New ‘Popular film’ Oscar category scrapped by The Film Academy following backlash

The Academy of Motion Picture Arts and Sciences is postponing the introduction of the new “popular” Oscar category it had intended to introduce at its upcoming 91st Academy Awards on Feb. 24. The Academy announced on Thursday, following a special meeting of the board of governors on Wednesday morning, that it is postponing the idea for the moment and will not launch the proposed new award at the next Oscar show, but it said it will continue to discuss the idea for the new award and “will examine and seek additional input regarding the new category.”

The announcement explained that implementing the new award nine months into the year created challenges for films that have already been released.The Academy did not provide any timeline for when further details about the new award might be decided.

“There has been a wide range of reactions to the introduction of a new award, and we recognize the need for further discussion with our members,” Academy CEO Dawn Hudson said Thursday. “We have made changes to the Oscars over the years — including this year — and we will continue to evolve while also respecting the incredible legacy of the last 90 years.”

The academy announced the new category for “outstanding achievement in popular film” last month without parameters, that raised immediate questions about the criteria and how it would impact critically and commercially films such as Black Panther, which has been cited as a possible best picture contender.

Film academy president John Bailey told The Associated Press he was surprised by the negative reaction to the new category and feels that that people did not understand its goal to give recognition to the kinds of films that are being made today.

“The idea of this award was not about trying to make sure that certain kinds of big mass market pictures get recognized. To my mind, it’s more about the kind of pictures that are so difficult to get made,” Bailey said, citing films that he worked on like The Big Chill and Ordinary People as the kind of “middle pictures” that major studios don’t make as many of and, when they do, aren’t often recognized with the film industry’s most prestigious award.

The last three years the best picture Oscar has gone to “smaller” films —The Shape of Water, Moonlight and Spotlight — none of which made more than 100 million dollars at the North American box office or played in more than 3,000 theaters.

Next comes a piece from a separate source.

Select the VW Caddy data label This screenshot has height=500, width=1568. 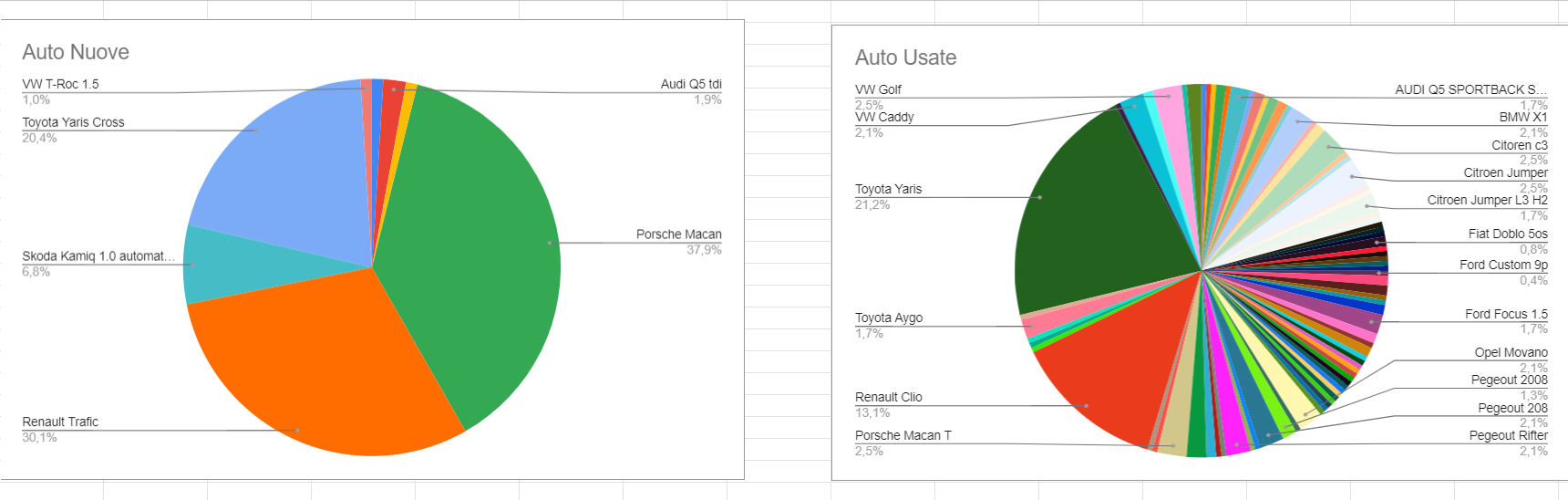pyautogui.click(x=884, y=117)
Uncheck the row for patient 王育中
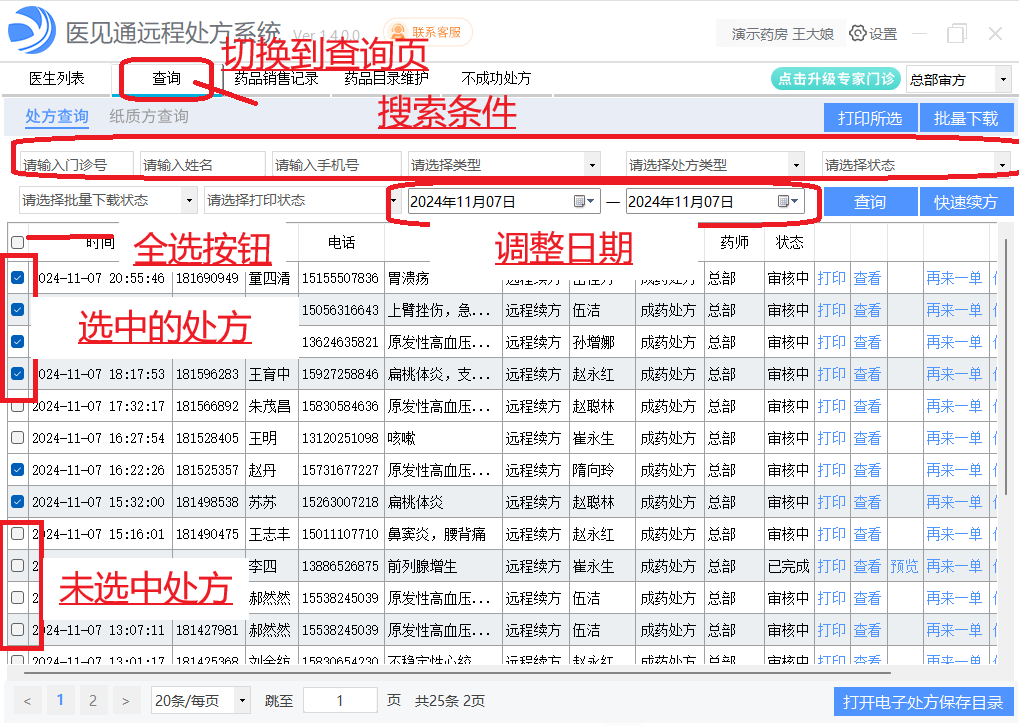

The 91st annual Oscars, to be held Feb. 24 in Los Angeles, will undergo some changes this year, with the academy planning to shorten the ceremony to three hours. In order to do so, it plans to hand out Oscars in six to eight categories during commercial breaks. The academy also still plans to shorten the awards season by moving up the 2020 Oscars a few weeks to Feb. 9, 2020.

The Oscar statuette, he said, “is a symbol of excellence in an ever-changing industry. And what we’re trying to do is keep up with those changes and honor those changes. It’s not like it’s frozen in time, these awards.”

He can’t help but laugh about some of the apparent hypocrisy from in and outside of the academy.